■ Work to be completed ■
Render every line of the listing below as a JSON array of strings, one string per line, and omit blank lines.

§

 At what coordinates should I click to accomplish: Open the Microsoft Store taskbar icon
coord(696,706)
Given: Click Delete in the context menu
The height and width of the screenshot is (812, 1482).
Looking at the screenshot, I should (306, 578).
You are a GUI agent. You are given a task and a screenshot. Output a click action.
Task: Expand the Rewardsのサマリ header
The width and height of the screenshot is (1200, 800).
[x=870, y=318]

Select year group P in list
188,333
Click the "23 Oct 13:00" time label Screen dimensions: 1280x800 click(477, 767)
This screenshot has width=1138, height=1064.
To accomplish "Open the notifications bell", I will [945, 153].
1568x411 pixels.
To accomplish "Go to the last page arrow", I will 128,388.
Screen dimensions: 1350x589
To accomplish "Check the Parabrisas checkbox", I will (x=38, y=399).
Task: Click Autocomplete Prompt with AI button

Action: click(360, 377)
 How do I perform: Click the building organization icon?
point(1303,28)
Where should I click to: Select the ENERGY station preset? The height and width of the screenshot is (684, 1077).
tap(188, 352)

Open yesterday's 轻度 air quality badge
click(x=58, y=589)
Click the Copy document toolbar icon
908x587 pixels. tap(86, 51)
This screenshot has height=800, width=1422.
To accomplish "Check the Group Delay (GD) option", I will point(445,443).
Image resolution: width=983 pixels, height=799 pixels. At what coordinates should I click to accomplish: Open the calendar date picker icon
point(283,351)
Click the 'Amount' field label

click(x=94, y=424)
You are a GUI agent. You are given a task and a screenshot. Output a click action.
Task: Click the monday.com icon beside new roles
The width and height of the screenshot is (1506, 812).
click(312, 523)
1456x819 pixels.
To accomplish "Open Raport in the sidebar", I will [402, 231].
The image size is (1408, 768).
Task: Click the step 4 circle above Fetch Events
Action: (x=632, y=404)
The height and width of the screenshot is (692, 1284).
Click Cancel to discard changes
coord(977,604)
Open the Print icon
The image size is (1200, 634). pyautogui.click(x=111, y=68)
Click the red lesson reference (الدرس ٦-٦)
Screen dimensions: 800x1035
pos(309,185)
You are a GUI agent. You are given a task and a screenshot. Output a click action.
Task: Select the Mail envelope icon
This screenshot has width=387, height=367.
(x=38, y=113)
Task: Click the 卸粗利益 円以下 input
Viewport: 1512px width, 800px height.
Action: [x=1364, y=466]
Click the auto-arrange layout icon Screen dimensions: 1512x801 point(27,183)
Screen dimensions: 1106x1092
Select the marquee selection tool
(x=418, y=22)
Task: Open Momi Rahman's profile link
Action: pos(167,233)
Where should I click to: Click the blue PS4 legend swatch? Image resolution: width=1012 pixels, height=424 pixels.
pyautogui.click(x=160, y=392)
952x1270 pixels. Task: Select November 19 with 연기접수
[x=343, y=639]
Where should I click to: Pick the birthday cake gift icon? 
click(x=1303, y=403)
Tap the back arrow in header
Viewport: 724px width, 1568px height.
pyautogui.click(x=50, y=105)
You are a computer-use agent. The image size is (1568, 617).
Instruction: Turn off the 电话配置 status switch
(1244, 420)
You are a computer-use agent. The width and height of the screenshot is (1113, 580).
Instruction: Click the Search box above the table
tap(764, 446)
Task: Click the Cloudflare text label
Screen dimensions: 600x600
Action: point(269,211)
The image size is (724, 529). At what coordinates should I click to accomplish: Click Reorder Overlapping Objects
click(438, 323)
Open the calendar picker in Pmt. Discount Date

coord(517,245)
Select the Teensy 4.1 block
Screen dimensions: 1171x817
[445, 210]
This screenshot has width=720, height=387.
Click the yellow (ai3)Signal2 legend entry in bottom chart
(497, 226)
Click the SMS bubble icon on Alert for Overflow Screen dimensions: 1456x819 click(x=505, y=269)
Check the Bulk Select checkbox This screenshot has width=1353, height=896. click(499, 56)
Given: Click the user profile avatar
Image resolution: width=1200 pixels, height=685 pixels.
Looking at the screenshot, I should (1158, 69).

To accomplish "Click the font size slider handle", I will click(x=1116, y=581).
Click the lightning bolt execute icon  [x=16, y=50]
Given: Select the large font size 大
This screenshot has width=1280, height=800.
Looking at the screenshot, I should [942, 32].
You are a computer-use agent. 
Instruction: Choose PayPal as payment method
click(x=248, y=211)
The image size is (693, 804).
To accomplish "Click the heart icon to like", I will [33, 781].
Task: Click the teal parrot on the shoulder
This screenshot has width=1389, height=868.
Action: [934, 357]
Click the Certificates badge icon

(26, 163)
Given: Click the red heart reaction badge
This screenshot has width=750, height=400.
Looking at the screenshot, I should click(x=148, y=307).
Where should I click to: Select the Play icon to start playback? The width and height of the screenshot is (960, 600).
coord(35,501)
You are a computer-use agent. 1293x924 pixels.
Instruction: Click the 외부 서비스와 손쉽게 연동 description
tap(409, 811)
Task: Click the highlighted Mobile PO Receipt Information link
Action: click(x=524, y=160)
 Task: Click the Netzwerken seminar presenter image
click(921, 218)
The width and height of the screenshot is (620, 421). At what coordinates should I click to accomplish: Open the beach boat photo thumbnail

§

■ Solution for this problem ■
[
  " At what coordinates should I click to accomplish: Open the Microsoft Store taskbar icon",
  "coord(696,706)",
  "Given: Click Delete in the context menu",
  "The height and width of the screenshot is (812, 1482).",
  "Looking at the screenshot, I should (306, 578).",
  "You are a GUI agent. You are given a task and a screenshot. Output a click action.",
  "Task: Expand the Rewardsのサマリ header",
  "The width and height of the screenshot is (1200, 800).",
  "[x=870, y=318]",
  "Select year group P in list",
  "188,333",
  "Click the \"23 Oct 13:00\" time label Screen dimensions: 1280x800 click(477, 767)",
  "This screenshot has width=1138, height=1064.",
  "To accomplish \"Open the notifications bell\", I will [945, 153].",
  "1568x411 pixels.",
  "To accomplish \"Go to the last page arrow\", I will 128,388.",
  "Screen dimensions: 1350x589",
  "To accomplish \"Check the Parabrisas checkbox\", I will (x=38, y=399).",
  "Task: Click Autocomplete Prompt with AI button",
  "Action: click(360, 377)",
  " How do I perform: Click the building organization icon?",
  "point(1303,28)",
  "Where should I click to: Select the ENERGY station preset? The height and width of the screenshot is (684, 1077).",
  "tap(188, 352)",
  "Open yesterday's 轻度 air quality badge",
  "click(x=58, y=589)",
  "Click the Copy document toolbar icon",
  "908x587 pixels. tap(86, 51)",
  "This screenshot has height=800, width=1422.",
  "To accomplish \"Check the Group Delay (GD) option\", I will point(445,443).",
  "Image resolution: width=983 pixels, height=799 pixels. At what coordinates should I click to accomplish: Open the calendar date picker icon",
  "point(283,351)",
  "Click the 'Amount' field label",
  "click(x=94, y=424)",
  "You are a GUI agent. You are given a task and a screenshot. Output a click action.",
  "Task: Click the monday.com icon beside new roles",
  "The width and height of the screenshot is (1506, 812).",
  "click(312, 523)",
  "1456x819 pixels.",
  "To accomplish \"Open Raport in the sidebar\", I will [402, 231].",
  "The image size is (1408, 768).",
  "Task: Click the step 4 circle above Fetch Events",
  "Action: (x=632, y=404)",
  "The height and width of the screenshot is (692, 1284).",
  "Click Cancel to discard changes",
  "coord(977,604)",
  "Open the Print icon",
  "The image size is (1200, 634). pyautogui.click(x=111, y=68)",
  "Click the red lesson reference (الدرس ٦-٦)",
  "Screen dimensions: 800x1035",
  "pos(309,185)",
  "You are a GUI agent. You are given a task and a screenshot. Output a click action.",
  "Task: Select the Mail envelope icon",
  "This screenshot has width=387, height=367.",
  "(x=38, y=113)",
  "Task: Click the 卸粗利益 円以下 input",
  "Viewport: 1512px width, 800px height.",
  "Action: [x=1364, y=466]",
  "Click the auto-arrange layout icon Screen dimensions: 1512x801 point(27,183)",
  "Screen dimensions: 1106x1092",
  "Select the marquee selection tool",
  "(x=418, y=22)",
  "Task: Open Momi Rahman's profile link",
  "Action: pos(167,233)",
  "Where should I click to: Click the blue PS4 legend swatch? Image resolution: width=1012 pixels, height=424 pixels.",
  "pyautogui.click(x=160, y=392)",
  "952x1270 pixels. Task: Select November 19 with 연기접수",
  "[x=343, y=639]",
  "Where should I click to: Pick the birthday cake gift icon? ",
  "click(x=1303, y=403)",
  "Tap the back arrow in header",
  "Viewport: 724px width, 1568px height.",
  "pyautogui.click(x=50, y=105)",
  "You are a computer-use agent. The image size is (1568, 617).",
  "Instruction: Turn off the 电话配置 status switch",
  "(1244, 420)",
  "You are a computer-use agent. The width and height of the screenshot is (1113, 580).",
  "Instruction: Click the Search box above the table",
  "tap(764, 446)",
  "Task: Click the Cloudflare text label",
  "Screen dimensions: 600x600",
  "Action: point(269,211)",
  "The image size is (724, 529). At what coordinates should I click to accomplish: Click Reorder Overlapping Objects",
  "click(438, 323)",
  "Open the calendar picker in Pmt. Discount Date",
  "coord(517,245)",
  "Select the Teensy 4.1 block",
  "Screen dimensions: 1171x817",
  "[445, 210]",
  "This screenshot has width=720, height=387.",
  "Click the yellow (ai3)Signal2 legend entry in bottom chart",
  "(497, 226)",
  "Click the SMS bubble icon on Alert for Overflow Screen dimensions: 1456x819 click(x=505, y=269)",
  "Check the Bulk Select checkbox This screenshot has width=1353, height=896. click(499, 56)",
  "Given: Click the user profile avatar",
  "Image resolution: width=1200 pixels, height=685 pixels.",
  "Looking at the screenshot, I should (1158, 69).",
  "To accomplish \"Click the font size slider handle\", I will click(x=1116, y=581).",
  "Click the lightning bolt execute icon  [x=16, y=50]",
  "Given: Select the large font size 大",
  "This screenshot has width=1280, height=800.",
  "Looking at the screenshot, I should [942, 32].",
  "You are a computer-use agent. ",
  "Instruction: Choose PayPal as payment method",
  "click(x=248, y=211)",
  "The image size is (693, 804).",
  "To accomplish \"Click the heart icon to like\", I will [33, 781].",
  "Task: Click the teal parrot on the shoulder",
  "This screenshot has width=1389, height=868.",
  "Action: [934, 357]",
  "Click the Certificates badge icon",
  "(26, 163)",
  "Given: Click the red heart reaction badge",
  "This screenshot has width=750, height=400.",
  "Looking at the screenshot, I should click(x=148, y=307).",
  "Where should I click to: Select the Play icon to start playback? The width and height of the screenshot is (960, 600).",
  "coord(35,501)",
  "You are a computer-use agent. 1293x924 pixels.",
  "Instruction: Click the 외부 서비스와 손쉽게 연동 description",
  "tap(409, 811)",
  "Task: Click the highlighted Mobile PO Receipt Information link",
  "Action: click(x=524, y=160)",
  " Task: Click the Netzwerken seminar presenter image",
  "click(921, 218)",
  "The width and height of the screenshot is (620, 421). At what coordinates should I click to accomplish: Open the beach boat photo thumbnail"
]